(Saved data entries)
================

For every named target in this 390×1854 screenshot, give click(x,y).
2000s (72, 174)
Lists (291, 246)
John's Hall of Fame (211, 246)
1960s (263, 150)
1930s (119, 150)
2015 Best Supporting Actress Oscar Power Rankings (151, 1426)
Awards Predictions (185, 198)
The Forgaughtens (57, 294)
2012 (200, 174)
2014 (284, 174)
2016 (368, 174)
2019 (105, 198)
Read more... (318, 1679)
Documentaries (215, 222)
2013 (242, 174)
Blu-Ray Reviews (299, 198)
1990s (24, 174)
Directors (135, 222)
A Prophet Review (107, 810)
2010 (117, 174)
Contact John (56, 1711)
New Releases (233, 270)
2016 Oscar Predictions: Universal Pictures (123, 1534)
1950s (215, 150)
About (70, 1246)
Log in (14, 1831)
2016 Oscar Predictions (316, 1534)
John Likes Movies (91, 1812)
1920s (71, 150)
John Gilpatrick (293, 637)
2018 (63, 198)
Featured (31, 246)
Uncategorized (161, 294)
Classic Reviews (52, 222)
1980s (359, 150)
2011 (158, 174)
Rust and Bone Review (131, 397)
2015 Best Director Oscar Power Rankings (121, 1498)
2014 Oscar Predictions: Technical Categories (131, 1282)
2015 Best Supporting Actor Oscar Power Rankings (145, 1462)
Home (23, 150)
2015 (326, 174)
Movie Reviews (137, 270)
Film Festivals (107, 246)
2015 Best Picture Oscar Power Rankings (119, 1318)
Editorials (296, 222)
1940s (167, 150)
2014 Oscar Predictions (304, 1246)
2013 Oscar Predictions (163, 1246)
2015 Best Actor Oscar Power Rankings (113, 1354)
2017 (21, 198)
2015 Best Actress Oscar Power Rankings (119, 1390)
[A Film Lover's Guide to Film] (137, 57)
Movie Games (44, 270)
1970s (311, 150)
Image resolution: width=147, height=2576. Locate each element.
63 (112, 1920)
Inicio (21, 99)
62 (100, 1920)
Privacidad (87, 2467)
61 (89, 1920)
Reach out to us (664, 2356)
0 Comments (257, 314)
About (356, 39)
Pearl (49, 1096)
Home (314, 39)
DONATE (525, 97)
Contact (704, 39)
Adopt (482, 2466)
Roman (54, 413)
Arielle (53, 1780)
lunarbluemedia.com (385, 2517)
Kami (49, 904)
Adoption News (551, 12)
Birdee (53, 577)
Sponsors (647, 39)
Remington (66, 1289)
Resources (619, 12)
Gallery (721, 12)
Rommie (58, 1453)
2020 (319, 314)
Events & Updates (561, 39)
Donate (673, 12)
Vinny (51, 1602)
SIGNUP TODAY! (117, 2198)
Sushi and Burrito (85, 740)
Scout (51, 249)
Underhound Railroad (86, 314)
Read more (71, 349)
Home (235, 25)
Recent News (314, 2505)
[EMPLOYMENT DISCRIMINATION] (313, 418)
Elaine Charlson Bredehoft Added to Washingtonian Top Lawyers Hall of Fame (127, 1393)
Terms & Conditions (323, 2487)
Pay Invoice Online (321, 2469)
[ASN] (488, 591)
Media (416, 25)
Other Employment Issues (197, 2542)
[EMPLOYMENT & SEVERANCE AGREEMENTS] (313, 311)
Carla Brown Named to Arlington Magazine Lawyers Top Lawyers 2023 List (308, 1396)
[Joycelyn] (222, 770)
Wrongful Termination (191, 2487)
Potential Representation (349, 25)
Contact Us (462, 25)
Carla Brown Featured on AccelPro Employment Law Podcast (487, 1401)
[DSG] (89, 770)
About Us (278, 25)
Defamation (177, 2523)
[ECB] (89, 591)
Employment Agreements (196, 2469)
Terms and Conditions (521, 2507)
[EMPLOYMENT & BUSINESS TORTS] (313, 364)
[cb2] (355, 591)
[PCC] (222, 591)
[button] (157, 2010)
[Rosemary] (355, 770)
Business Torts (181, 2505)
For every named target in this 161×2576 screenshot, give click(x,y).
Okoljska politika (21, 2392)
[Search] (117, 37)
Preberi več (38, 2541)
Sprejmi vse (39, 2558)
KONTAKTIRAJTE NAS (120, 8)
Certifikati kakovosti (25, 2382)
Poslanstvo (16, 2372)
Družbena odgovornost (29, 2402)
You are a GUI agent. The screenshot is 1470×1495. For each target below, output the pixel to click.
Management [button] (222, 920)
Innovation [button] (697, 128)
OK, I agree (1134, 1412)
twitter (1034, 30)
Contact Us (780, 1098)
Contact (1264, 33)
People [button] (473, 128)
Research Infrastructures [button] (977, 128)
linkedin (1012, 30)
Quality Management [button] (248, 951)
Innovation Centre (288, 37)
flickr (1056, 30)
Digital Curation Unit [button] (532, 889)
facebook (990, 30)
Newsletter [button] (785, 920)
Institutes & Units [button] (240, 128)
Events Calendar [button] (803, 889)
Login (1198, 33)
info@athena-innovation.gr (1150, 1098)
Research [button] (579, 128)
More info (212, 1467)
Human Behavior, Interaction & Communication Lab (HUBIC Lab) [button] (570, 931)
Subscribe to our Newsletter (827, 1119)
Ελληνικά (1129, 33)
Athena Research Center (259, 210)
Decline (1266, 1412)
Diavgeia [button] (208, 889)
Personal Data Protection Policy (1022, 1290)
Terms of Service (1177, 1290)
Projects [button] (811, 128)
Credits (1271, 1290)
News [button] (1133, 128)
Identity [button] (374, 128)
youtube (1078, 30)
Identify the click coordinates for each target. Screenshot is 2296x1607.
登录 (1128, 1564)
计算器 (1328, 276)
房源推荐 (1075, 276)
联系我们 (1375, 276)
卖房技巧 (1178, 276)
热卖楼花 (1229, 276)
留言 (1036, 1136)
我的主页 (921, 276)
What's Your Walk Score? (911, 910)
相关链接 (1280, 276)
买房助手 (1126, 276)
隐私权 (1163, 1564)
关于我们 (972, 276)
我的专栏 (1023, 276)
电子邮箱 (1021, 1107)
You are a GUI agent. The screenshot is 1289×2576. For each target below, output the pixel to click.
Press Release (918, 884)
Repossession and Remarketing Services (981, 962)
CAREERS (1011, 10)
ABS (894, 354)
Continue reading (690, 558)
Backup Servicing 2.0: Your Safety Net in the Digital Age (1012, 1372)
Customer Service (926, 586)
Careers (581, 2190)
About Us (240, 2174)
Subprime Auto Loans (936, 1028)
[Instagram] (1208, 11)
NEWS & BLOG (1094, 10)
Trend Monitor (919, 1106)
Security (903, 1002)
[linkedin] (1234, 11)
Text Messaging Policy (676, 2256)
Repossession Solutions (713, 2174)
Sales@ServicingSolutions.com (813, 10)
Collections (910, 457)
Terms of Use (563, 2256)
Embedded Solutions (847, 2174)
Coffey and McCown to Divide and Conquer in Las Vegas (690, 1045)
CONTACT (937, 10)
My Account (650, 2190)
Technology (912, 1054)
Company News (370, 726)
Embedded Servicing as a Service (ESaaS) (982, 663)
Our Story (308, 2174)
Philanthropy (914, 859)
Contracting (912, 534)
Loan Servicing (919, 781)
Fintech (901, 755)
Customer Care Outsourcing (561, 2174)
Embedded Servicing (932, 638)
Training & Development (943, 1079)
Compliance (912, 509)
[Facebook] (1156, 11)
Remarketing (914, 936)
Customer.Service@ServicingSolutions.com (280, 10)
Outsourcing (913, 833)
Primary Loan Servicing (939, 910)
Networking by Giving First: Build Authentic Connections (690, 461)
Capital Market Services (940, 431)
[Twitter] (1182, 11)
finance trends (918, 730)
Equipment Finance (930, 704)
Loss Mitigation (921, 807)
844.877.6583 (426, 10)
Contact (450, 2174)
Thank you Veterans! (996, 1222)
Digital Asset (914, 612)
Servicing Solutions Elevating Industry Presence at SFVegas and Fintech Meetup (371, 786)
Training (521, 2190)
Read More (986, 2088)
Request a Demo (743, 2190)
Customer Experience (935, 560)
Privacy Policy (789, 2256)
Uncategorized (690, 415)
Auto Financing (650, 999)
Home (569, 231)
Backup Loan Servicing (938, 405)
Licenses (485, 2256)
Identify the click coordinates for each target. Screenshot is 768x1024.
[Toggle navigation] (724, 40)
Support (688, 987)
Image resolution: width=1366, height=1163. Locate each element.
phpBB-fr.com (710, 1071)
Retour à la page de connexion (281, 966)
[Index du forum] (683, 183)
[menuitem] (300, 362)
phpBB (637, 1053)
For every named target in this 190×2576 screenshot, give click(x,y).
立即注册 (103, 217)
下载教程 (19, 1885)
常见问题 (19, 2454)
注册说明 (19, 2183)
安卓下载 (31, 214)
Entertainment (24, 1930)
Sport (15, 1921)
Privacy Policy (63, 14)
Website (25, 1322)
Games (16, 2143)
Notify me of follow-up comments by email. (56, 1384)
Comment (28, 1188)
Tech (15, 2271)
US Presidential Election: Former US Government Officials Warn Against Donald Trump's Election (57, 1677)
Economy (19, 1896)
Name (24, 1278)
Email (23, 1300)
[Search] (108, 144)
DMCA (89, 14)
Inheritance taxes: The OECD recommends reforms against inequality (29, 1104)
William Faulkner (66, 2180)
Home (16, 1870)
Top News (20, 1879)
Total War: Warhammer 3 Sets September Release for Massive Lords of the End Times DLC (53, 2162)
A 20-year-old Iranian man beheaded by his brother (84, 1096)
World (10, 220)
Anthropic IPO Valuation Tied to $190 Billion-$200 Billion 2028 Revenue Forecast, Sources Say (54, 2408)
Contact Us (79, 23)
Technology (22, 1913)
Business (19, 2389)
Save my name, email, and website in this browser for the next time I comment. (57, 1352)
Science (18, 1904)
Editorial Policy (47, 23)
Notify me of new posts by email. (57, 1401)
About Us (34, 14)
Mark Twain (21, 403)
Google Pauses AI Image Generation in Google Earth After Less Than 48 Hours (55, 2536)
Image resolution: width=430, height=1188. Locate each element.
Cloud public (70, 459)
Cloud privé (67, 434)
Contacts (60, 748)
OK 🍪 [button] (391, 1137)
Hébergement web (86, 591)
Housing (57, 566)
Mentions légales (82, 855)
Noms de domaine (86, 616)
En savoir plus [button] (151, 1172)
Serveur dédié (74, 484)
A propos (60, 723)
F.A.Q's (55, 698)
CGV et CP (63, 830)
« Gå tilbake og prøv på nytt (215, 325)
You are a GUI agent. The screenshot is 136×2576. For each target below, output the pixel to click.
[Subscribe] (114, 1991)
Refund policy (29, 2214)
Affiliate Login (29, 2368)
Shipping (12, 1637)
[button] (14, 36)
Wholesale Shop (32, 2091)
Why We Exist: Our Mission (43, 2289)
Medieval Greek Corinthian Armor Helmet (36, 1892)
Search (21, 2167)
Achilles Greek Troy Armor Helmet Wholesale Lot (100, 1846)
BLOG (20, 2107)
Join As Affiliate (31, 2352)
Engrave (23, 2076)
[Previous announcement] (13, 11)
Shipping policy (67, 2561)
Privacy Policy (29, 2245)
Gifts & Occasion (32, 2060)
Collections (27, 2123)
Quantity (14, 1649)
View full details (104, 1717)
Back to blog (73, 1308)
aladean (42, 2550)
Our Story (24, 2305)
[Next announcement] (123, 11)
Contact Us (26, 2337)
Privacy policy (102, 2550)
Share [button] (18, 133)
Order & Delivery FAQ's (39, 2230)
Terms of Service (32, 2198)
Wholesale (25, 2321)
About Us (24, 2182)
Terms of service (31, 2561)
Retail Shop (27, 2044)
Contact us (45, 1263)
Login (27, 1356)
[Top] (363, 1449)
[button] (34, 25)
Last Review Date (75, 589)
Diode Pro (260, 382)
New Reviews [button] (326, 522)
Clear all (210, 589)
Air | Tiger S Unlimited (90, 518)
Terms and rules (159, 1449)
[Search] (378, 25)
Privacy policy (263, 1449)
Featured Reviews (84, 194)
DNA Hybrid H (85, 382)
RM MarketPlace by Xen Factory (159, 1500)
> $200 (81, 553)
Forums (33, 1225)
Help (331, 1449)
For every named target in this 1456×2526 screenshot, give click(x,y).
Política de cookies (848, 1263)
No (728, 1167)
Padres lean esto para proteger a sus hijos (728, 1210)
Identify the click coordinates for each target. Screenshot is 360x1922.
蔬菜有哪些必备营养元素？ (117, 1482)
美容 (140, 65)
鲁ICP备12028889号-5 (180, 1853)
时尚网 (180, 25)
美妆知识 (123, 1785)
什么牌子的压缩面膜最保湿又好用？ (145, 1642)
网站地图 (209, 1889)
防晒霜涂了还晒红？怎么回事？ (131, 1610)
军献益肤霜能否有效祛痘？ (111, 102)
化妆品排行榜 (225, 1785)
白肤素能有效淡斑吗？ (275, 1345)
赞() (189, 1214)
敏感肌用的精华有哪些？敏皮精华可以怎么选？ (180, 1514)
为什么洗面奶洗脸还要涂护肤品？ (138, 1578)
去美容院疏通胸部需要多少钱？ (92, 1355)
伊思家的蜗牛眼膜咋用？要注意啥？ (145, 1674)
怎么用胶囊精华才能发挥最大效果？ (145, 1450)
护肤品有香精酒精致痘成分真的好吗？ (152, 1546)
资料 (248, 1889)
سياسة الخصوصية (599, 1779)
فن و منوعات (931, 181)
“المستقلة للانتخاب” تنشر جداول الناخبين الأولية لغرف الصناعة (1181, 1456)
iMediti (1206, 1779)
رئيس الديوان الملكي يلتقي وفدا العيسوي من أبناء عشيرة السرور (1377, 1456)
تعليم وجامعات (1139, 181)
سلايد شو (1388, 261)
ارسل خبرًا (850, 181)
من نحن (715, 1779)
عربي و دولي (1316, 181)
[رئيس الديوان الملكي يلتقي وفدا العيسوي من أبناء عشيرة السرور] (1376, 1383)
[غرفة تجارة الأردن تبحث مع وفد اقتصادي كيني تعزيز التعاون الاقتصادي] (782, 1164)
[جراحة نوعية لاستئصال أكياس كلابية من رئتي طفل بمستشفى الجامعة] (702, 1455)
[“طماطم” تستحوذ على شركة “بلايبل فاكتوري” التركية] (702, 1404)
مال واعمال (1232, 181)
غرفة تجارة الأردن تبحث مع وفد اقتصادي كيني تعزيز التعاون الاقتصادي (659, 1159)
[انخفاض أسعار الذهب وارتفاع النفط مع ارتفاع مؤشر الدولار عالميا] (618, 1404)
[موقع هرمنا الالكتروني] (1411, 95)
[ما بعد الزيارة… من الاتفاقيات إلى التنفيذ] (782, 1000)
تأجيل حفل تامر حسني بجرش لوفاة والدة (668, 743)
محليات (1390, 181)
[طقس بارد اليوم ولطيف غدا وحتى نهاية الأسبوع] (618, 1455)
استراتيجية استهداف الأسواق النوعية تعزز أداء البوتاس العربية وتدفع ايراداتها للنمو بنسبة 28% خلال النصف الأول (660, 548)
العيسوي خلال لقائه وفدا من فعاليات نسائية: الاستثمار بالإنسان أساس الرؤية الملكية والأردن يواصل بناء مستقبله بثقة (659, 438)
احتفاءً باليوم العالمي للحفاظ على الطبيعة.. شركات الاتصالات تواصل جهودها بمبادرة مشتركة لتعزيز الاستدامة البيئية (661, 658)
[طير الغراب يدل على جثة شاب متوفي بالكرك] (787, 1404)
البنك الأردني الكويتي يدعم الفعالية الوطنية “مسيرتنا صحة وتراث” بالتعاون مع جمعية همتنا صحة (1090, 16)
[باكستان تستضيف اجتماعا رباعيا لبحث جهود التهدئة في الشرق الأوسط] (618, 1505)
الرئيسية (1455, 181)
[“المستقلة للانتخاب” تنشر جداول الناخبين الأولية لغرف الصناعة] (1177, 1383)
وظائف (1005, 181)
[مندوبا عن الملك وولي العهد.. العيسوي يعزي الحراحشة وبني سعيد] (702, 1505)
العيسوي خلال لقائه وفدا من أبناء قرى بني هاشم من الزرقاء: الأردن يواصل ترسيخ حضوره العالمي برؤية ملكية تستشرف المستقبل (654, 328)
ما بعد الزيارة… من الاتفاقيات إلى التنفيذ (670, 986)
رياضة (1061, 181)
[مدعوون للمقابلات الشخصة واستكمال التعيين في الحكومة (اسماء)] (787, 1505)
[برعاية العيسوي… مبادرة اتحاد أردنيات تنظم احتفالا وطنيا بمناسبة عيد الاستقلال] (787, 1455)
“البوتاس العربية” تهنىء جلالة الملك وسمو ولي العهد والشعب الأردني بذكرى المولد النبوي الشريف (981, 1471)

================

TASK PROMPT → Reproduce, character for character, only the lines of the preceding data that start at the line with "info@athena-innovation.gr (1150, 1098)" and end at the line with "登录 (1128, 1564)", both included.

WRITTEN ANSWER →
info@athena-innovation.gr (1150, 1098)
Research [button] (579, 128)
More info (212, 1467)
Human Behavior, Interaction & Communication Lab (HUBIC Lab) [button] (570, 931)
Subscribe to our Newsletter (827, 1119)
Ελληνικά (1129, 33)
Athena Research Center (259, 210)
Decline (1266, 1412)
Diavgeia [button] (208, 889)
Personal Data Protection Policy (1022, 1290)
Terms of Service (1177, 1290)
Projects [button] (811, 128)
Credits (1271, 1290)
News [button] (1133, 128)
Identity [button] (374, 128)
youtube (1078, 30)
Identify the click coordinates for each target. Screenshot is 2296x1607.
登录 (1128, 1564)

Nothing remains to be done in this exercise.